Bill Seratt, executive director of the Vicksburg Convention and Visitors Bureau, said local officials are expecting record crowds this weekend. In some places, visitors can get a full dose of unapologetic Confederate pride.
At Walnut Hills restaurant, for example, one room has a framed collage of Confederate military officers, labeled "Heroes." On Wednesday, a racially mixed group of co-workers sat near the collage but never glanced at it as they dined on country fried steak, squash casserole and other rib-sticking fare.
Tourists have been filling the beds, and sitting down around dinner tables, for the past four months at Anchuca, a white-columned antebellum home where Joseph Emory Davis, older brother of Confederate president Jefferson Davis, once lived. Sandra Hollingsworth, Anchuca's general manager, said the Civil War sesquicentennial is a boon for business.
"We're usually busy on weekends, but we've been full during the week, too," Hollingsworth said. "We have lots of international people who stay with us."
At the Vicksburg National Military Park on Wednesday, vehicles had license plates from New Jersey, Ohio, Indiana, Arizona, Florida, Louisiana, Texas, California and other states.
Dr. Ash Baruah, a retired surgeon from Wirral, England, toured the park with his wife, Jill, and their niece, Indira Dutta of Charlotte, N.C. During their six-week vacation in the U.S., the Baruahs have seen Civil War battlefields in Virginia, West Virginia and Pennsylvania, including Gettysburg.

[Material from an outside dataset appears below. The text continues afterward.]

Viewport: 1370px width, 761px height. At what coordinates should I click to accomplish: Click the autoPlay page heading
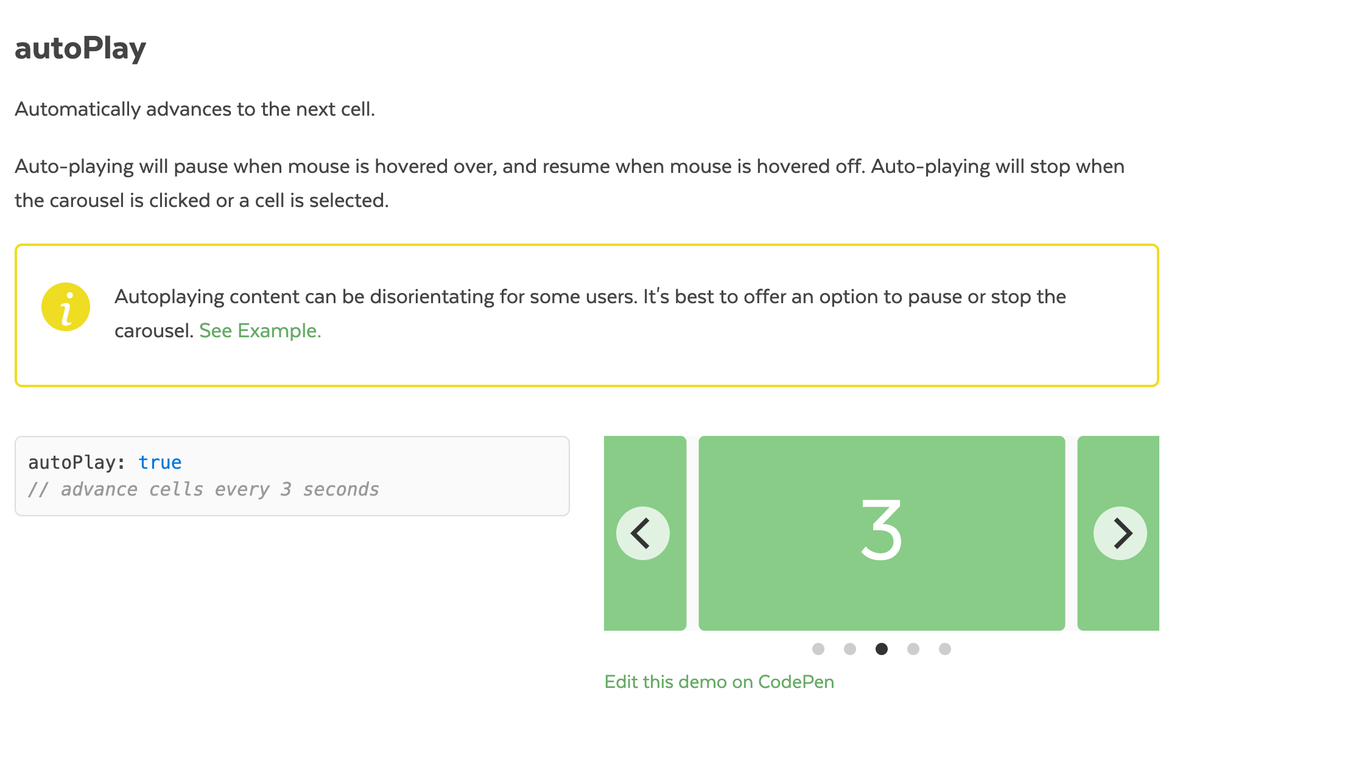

"It's very difficult to visualize the horror of the thing that happened here," Baruah said as he looked over the Vicksburg hills where the two sides exchanged musket and cannon fire.
During the siege, some Vicksburg residents hid in caves, people starved and disease was rampant among civilians and troops. The victory at Vicksburg helped Maj. Gen. Ulysses S. Grant rise to become commander of all Union forces the following year.

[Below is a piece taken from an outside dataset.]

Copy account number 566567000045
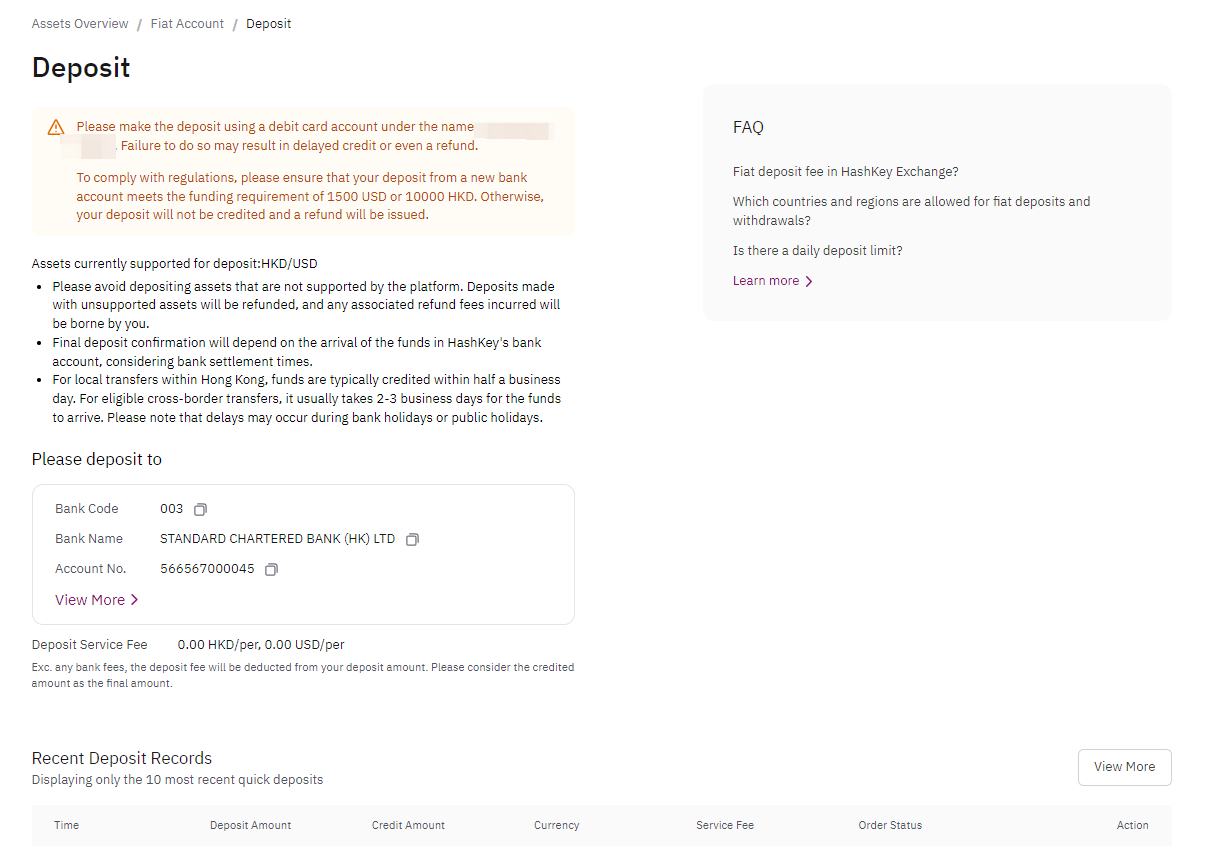 point(271,569)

John Boudreaux, of Collierville, Tenn., said he has been fascinated with Civil War history for more than 50 years. Wearing a Confederate military-style hat, the 63-year-old Boudreaux said he agrees with Vicksburg officials' decision to hold most of the sesquicentennial events in May rather than July. He toured the park Wednesday, the 150th anniversary of a battle that killed more than 3,000 Union soldiers and fewer than 500 Confederate troops.
"Today is a lot more significant than the surrender, because it set the tone for the siege," said Boudreaux, a commercial pilot and retired U.S. Air Force major. "One of the things they learned on the 22nd of May is that Vicksburg was going to be a tough nut to crack."
Associated Press writer Catherine Lucey contributed to this report from Des Moines, Iowa.